We’re also a global community — a community of internal developers and external partners who build critical applications on the Salesforce platform; a community of developers and IT professionals who consume and contribute APIs openly in MuleSoft’s Anypoint Exchange; and a community of passionate data people who share insights and inspiration with Tableau.

So it made sense to try to increase the clock-speed of our community who are responding to this crisis. By making the data more consumable, more reliable, and more accessible, the next generation of mission-critical applications and visualizations could be developed to help everyone.

To do this, we brought together the best of our technology across Salesforce, MuleSoft and Tableau; as well as that of our collaborators at Akamai Technologies, Snowflake, and AWS.

MuleSoft is built on the vision of leading with APIs and integration to deliver reusable units of data and capabilities, which form application networks: ecosystems that are designed so they work together to solve problems quickly and reliably. All of these capabilities help us to monitor and manage the consumption and harmonization of these COVID-19 data sources into the data platform. Equally, our bias towards discoverability and re-use means we also have the perfect vehicle for distributing these APIs for public consumption, through Anypoint Exchange.

Tableau makes it possible to analyze and visualize the value of this data. The data is only as good as the story that comes out of it, and Tableau helps to bring this public data together with proprietary data to help make decisions relevant to each organization and individual. Tableau visualizations powered by this platform enable the Work.com Command Center, and we are making the data from the platform available for free through Tableau Public. But in the spirit of openness and collaboration we are also distributing this data to the AWS Data Exchange, Snowflake Data Exchange, and data.world, so that developers and analysts can make use of it in those platforms too.
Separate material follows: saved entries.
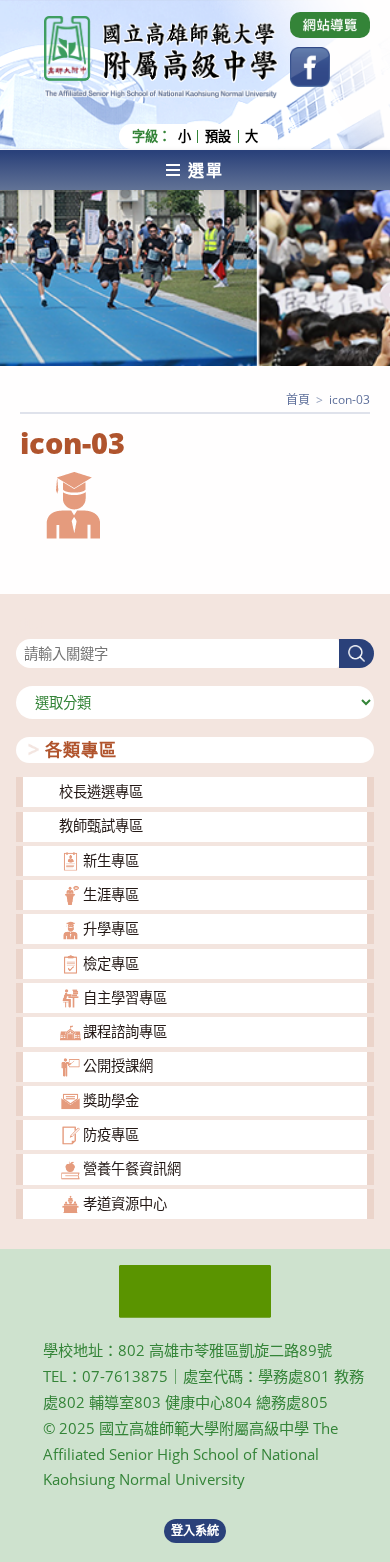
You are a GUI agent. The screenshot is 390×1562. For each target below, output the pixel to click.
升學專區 (111, 928)
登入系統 (195, 1530)
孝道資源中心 (125, 1203)
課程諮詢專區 (125, 1031)
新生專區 (111, 860)
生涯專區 (111, 894)
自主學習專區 (125, 997)
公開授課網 (118, 1065)
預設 (218, 136)
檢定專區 (111, 963)
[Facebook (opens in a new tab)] (310, 67)
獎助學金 (111, 1100)
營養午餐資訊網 (132, 1168)
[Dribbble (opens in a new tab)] (330, 25)
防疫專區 (111, 1134)
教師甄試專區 (101, 825)
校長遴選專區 (101, 791)
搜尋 (30, 626)
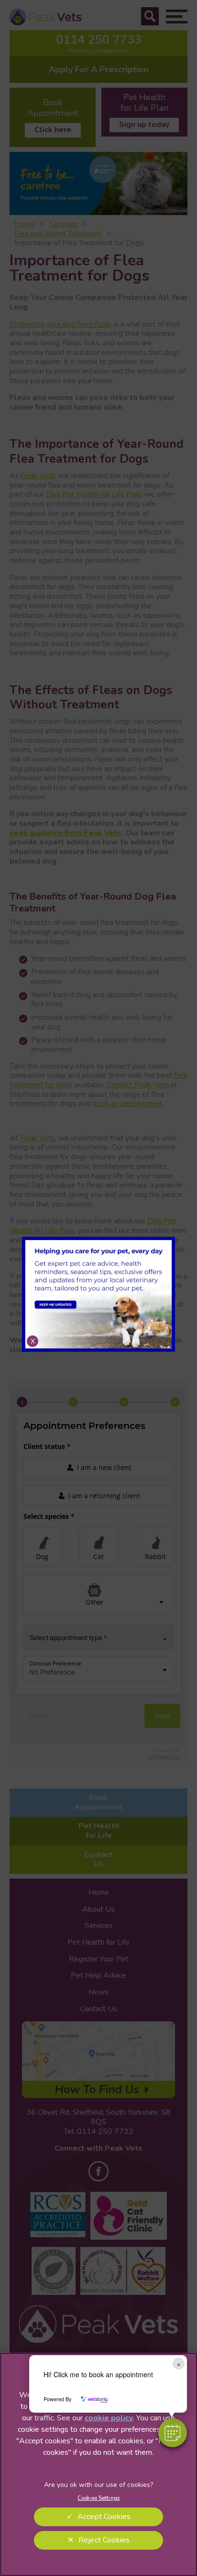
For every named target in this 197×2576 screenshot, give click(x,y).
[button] (172, 2432)
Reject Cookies (104, 2540)
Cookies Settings (98, 2498)
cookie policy (109, 2418)
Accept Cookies (104, 2516)
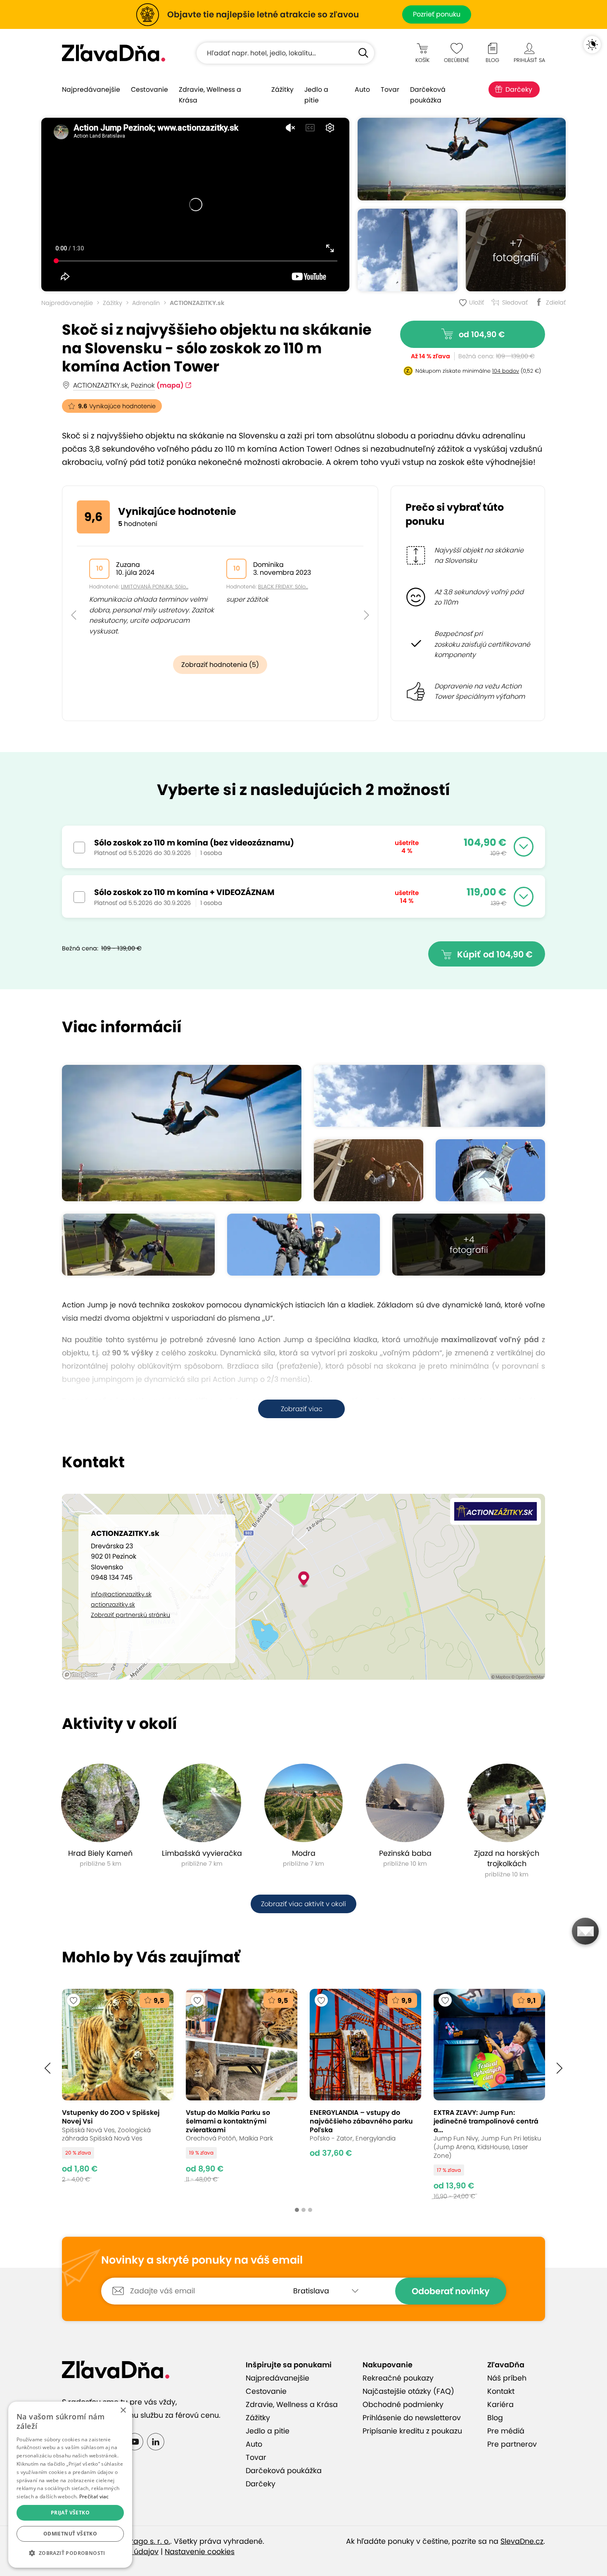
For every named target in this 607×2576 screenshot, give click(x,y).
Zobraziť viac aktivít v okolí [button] (303, 1904)
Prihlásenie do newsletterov (412, 2418)
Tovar (390, 89)
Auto (362, 89)
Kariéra (500, 2404)
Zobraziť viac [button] (301, 1409)
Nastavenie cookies (200, 2552)
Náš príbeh (506, 2378)
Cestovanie (149, 89)
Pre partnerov (512, 2444)
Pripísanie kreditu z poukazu (412, 2431)
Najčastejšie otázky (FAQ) (408, 2391)
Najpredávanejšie (91, 89)
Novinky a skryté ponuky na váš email (202, 2260)
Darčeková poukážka (428, 95)
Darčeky (518, 89)
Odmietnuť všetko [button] (70, 2533)
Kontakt (501, 2391)
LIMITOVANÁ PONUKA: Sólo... (154, 586)
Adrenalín (146, 303)
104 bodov (505, 370)
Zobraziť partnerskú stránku (130, 1615)
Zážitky (282, 89)
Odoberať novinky (451, 2291)
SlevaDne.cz (521, 2541)
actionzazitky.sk (113, 1604)
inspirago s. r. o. (142, 2541)
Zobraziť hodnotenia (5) (220, 664)
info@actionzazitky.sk (121, 1594)
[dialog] (70, 2485)
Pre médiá (505, 2431)
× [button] (123, 2410)
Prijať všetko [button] (70, 2512)
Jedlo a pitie (316, 95)
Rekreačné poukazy (398, 2378)
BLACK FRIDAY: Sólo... (283, 586)
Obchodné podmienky (403, 2404)
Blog (495, 2418)
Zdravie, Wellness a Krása (210, 95)
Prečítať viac (94, 2496)
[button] (74, 596)
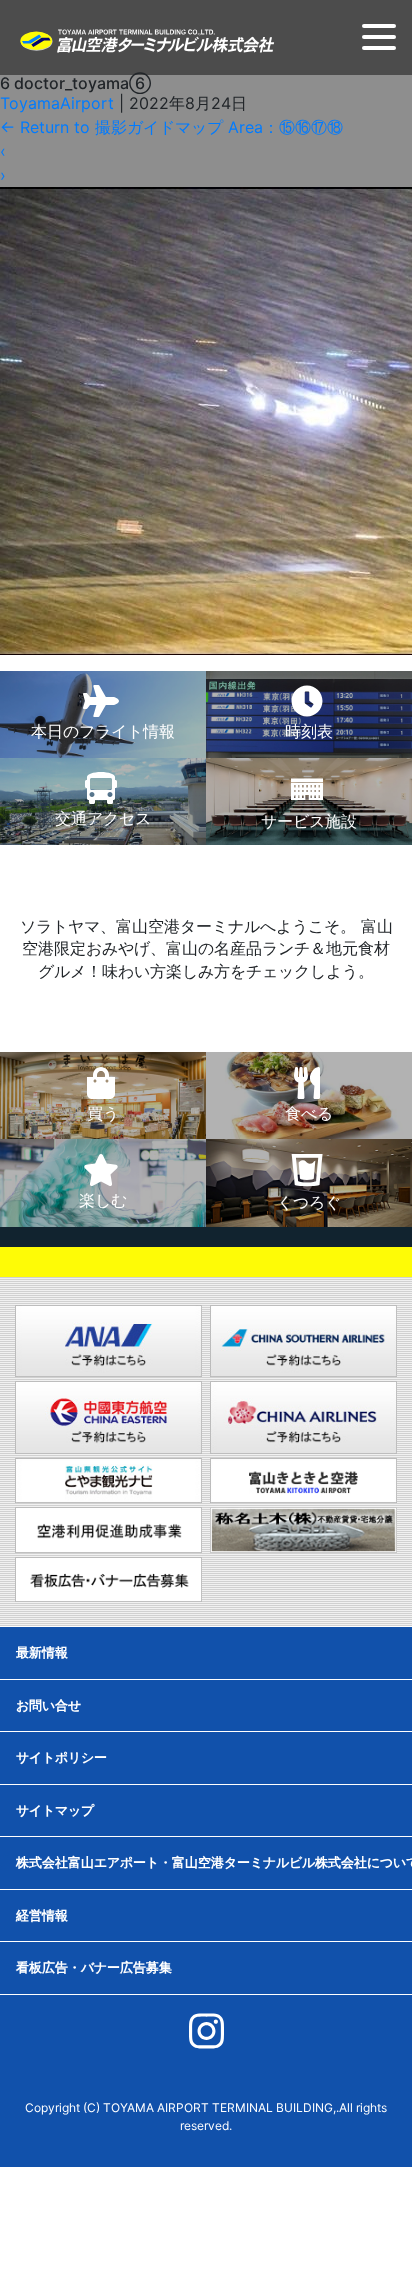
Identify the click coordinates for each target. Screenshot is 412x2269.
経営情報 (42, 1915)
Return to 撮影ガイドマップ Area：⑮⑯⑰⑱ (171, 127)
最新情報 (42, 1652)
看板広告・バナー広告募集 (94, 1967)
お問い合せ (48, 1705)
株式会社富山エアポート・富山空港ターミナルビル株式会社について (214, 1862)
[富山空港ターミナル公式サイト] (146, 39)
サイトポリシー (61, 1757)
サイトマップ (55, 1810)
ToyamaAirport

At Salesforce more broadly, we are committed to moving the market towards better data standardization and interoperability through our work with the Cloud Information Model (CIM) — we fundamentally believe that the less time spent agreeing on the attribute name for Name, the better it is for everyone. So our Chief Data Modeler, Lars Martinsson, and his team have been tirelessly maintaining a canonical data model for all this new data, which we’ll share back to the public for comment. Additionally, by integrating this data reliably into the Salesforce platform, we enable mission-critical applications to be developed rapidly, including of course Work.com.

Finally, this platform wouldn’t have been possible without our amazing collaborators — Snowflake has enabled us to quickly build and maintain the data warehouse that powers the platform, and Akamai’s global network will ensure that our public APIs are fast and reliable wherever you are on the planet. Thank you.

Conclusion

Our first data sources are now freely available in the Tableau COVID-19 Data Hub and the AWS Data Exchange, and our first APIs are available in MuleSoft’s Anypoint Exchange, with many more on the way. We’ll also be publishing our reference data models for comment as well, to start the conversation. To learn more about how we’re enabling the community with Tableau, read this story from Jeremy Blaney on our team.

We will get through this crisis by working together — and that also means finding ways to share and integrate trusted information. Standards and interoperability in computer hardware were famously responsible for unleashing innovation across competing computing platforms, perhaps if we can rally around a similar approach to data, we can do the same again.